After this the hoop skirts only get bigger.
This is a gentleman of 1855, who wears trousers and a frock coat.

The people you see here are from decades earlier. The gentlemen wear swallowtail coats with breeches and stockings. The women wear the Empire waist, soft white gowns, and spencer jackets, with long shawls off their elbows, not big triangular ones covering the upper body.
In short, your Spanish painter was painting a scene out of the Napoleonic period, or shortly thereafter. The supposed queen wears the high waist, but her hair is that of before the Revolution, afro curls powdered over, while the "king" wears a powdered wig that would suit even the 1770s.
This means, depending on how good the painter's research was, he could have stitched together reference materials that were not compatible. This could explain the sash being the wrong side, besides the anachronisms. The women are mostly dressed 1810, with the queen wearing what is not really a walking dress, and lacking a bonnet. I would say she and the king are copied out of more official portraits.

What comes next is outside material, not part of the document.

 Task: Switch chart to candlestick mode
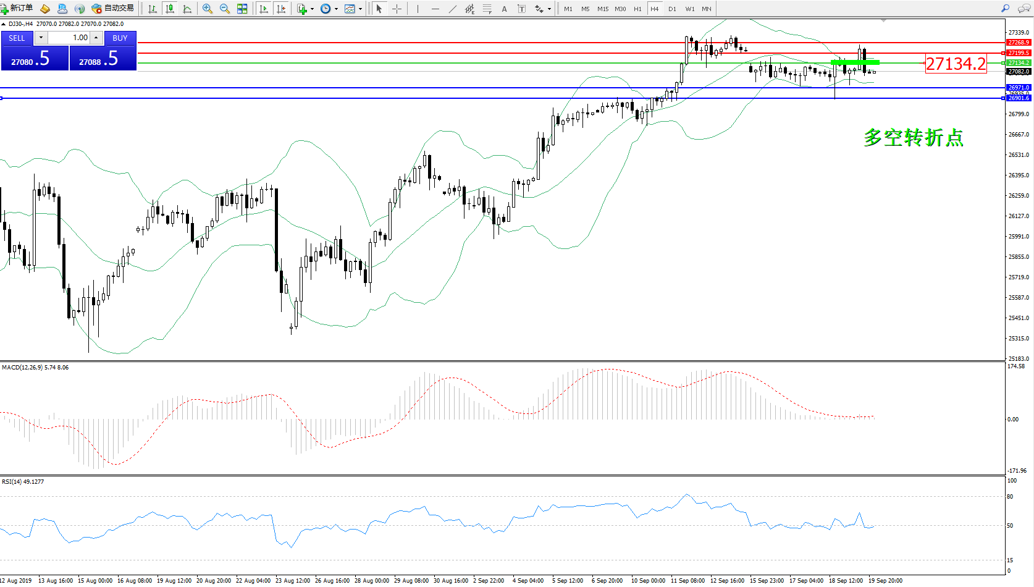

At this point, you can only guess at what he was attempting to portray with his linseed oil time machine.Locating the structure in the back (I believe it is a carousel) will tell you where, though the guardsmen tend to indicate France -- but maybe not Paris. This could be a fantasy of Louis XVIII going for a stroll -- it needn't connect well with reality.
My three cents' worth, from studying the era 1803-1816, and training in portraiture, is that the king lacks the jaw structure of either George or William IV. He isn't Hanoverian.